Passage provided -
Reader’s letter from a disappointed Canadian Hungarian: Orbán is in bed with Putin

Reader’s letter

We publish the letter we received unchanged below.

“I was 9 months old when we came to Canada. I have sympathy for the Ukrainian refugees and thank Hungary for helping the very few that choose Hungary. Although I can understand why more choose Poland since your government has leanings towards allegiance to Russia.

This is much to my dismay. Before W.W.II my father’s family owned the town blacksmith shop in Budaors. He got his degree from the University in Budapest. He and people like him were kept out of the war so they could help rebuild Hungary after the war. But he had a small problem, in the 1700’s German speaking people were sent to Eastern Europe to help resist incursion by the Ottoman Empire. He had some German blood in his family. When the Russians came in my dad’s family had to flee under threat of death. They left with just a few suitcases.

My mother was Romanian. She lived in Cenad. She had the same small problem – some German ancestry from the 1700’s. She and her family fled much the same as my dad’s. Except her 16 year old brother was taken back to Russia to a work camp and was never heard from again. My mother and grandmother were refugees and in the next few years they basically walked to France.

My parents met in France, got married and went to Canada because they were not welcome in Europe. They were Hungarian and Romanian, not German, not French and weren’t welcome back in their home countries. I was born in France and a Canadian citizen. I have 2 sisters born here. My father’s education in Hungary taught him the importance of higher learning. I and my sisters went to University. One sister worked in a high position in a government ministry. My other sister became a department head in a few hospitals. I became a medical physicist. My last job was to start up a new cancer clinic in the Niagara region of the country. I was the first medical physicist in the region. I hired many ethnicities for my department. The diversity made us, I felt, very adaptable. I supervised several Ph.D. physicists from various backgrounds (India, Romania, England, Germany and Jordan) and I had a technical staff that included a Russian. I hold no grudges and feel we are all just people. We worked very well together and got the clinic going in record time.

Problems to solve -
a) According to the reader's letter, in which town did the writer's father's family own the blacksmith shop before World War II?
b) Please copy the reader's letter from "My mother was" up to and including "walked to France.".
c) Carry on writing the reader's letter after its last sentence.
The records have nothing to do with the reader's letter.

Supplied entries -
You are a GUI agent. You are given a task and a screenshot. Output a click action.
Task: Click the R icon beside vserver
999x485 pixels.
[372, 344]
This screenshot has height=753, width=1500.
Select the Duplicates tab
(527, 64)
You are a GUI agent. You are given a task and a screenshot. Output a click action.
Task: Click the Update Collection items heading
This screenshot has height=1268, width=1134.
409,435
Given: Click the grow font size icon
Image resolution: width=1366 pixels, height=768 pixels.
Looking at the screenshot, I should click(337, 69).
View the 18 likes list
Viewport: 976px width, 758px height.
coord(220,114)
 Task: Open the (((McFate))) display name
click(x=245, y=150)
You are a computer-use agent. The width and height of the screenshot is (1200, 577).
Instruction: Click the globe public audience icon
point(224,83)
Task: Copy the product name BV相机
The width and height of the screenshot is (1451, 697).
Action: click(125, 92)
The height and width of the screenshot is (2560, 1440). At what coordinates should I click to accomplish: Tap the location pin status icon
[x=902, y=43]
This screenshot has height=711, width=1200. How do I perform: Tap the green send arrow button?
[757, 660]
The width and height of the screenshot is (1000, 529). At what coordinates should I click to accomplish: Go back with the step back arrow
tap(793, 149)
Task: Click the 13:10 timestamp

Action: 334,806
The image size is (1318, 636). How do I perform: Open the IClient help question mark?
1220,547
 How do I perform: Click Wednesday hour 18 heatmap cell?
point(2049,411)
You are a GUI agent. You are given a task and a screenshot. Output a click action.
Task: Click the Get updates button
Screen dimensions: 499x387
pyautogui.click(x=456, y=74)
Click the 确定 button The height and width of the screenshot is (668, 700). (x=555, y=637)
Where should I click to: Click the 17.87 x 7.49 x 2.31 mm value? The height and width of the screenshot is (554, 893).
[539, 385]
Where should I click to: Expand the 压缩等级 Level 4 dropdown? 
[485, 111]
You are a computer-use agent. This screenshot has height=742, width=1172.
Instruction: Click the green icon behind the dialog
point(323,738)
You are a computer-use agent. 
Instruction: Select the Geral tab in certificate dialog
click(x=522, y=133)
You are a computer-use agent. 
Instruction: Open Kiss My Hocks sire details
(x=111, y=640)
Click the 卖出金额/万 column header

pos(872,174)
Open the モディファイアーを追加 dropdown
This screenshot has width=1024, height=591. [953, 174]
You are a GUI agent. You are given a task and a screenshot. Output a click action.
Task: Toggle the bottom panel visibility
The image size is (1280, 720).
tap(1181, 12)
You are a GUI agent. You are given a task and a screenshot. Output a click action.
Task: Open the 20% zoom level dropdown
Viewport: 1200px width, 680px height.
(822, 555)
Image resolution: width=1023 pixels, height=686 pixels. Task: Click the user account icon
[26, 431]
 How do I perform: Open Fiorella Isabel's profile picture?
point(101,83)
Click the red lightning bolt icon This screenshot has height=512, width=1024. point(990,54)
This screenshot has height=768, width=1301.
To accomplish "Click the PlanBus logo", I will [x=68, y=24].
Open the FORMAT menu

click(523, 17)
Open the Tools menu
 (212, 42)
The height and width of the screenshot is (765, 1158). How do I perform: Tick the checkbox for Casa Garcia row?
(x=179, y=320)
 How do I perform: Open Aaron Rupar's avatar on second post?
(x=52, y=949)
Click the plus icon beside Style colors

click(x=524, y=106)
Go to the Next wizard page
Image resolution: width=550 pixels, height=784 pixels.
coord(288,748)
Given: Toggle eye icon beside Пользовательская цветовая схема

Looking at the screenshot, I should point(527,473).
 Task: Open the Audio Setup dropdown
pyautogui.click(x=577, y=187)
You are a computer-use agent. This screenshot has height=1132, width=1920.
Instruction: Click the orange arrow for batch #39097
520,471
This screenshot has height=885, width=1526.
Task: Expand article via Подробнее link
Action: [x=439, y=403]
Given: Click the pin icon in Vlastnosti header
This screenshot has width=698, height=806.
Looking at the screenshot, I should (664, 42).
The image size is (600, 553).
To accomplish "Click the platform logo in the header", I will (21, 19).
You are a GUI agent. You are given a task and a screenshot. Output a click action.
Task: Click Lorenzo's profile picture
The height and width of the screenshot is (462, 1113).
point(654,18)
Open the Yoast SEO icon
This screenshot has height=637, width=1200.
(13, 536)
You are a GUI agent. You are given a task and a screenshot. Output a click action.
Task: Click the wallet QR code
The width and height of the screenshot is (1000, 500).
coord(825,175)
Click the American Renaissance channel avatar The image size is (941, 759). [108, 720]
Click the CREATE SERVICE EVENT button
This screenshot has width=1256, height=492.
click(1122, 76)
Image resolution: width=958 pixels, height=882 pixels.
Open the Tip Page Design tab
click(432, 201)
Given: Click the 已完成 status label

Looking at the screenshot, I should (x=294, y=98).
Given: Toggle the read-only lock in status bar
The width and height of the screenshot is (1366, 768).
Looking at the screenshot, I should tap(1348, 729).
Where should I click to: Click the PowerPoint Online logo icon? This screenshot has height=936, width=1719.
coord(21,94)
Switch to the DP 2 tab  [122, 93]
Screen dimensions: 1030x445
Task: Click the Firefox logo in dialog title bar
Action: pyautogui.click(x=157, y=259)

Answer list -
a) Budaors

b)
My mother was Romanian. She lived in Cenad. She had the same small problem – some German ancestry from the 1700’s. She and her family fled much the same as my dad’s. Except her 16 year old brother was taken back to Russia to a work camp and was never heard from again. My mother and grandmother were refugees and in the next few years they basically walked to France.

c)
My parents took us to visit, in 1967, the relatives that managed to survive in Hungary and Romania. It was quite something to see the soldiers come on the train with machine guns to check our papers and check the train under the seats and everywhere for, I don’t know what. We smuggled blue jeans to our family there so they could sell them on the black market because they were so poor. The people in Romania were so destitute. They had no fridges or screens on their windows. Shelves in stores were virtually empty. When we ate, flies covered our food so that all meals looked black. Hungary was a bit better. But I marvelled at the bullet holes in the Budapest buildings from 1956. I and my sisters got very sick several times on the trip.

I returned to visit while on a conference in Vienna in 2014. I was looking at a new breast cancer treatment methodology which I took back to Niagara where it was the first implementation of it in Canada. I was glad to see the huge improvement in Hungary. Budaors even had an IKEA. When walking around Budapest we talked to several locals about how bad it was last time I visited. One conversation I will never forget. Some younger people in the street said the Russians took everything good from Hungary and sent it to Russia.

Most of my life people asked me why I didn’t change my name from Szabo to Sabo to anglicize it and make it easier to spell and pronounce. My reply was always that I was proud of my heritage. One time I gave a speech in front of thousands of people, surrounded by dignitaries – mayors and University presidents, about our new cancer clinic. I was so proud when they introduced Joe Szabo.

But now, with the Russians invading Ukraine, and with Hungary in NATO with Canada, Hungary will not allow weapons through to Ukraine! I am disgusted. Are all the people from 1956 dead? The people seem to be duped by the propaganda from your leader who is in bed with Putin. I am glad my father left Hungary. I would leave if I lived there now. The z in my name is now embarrassing, especially since it is a symbol of the Russian invasion of Ukraine.

Joe Sabo (until recently Szabo)

Niagara Falls, Canada”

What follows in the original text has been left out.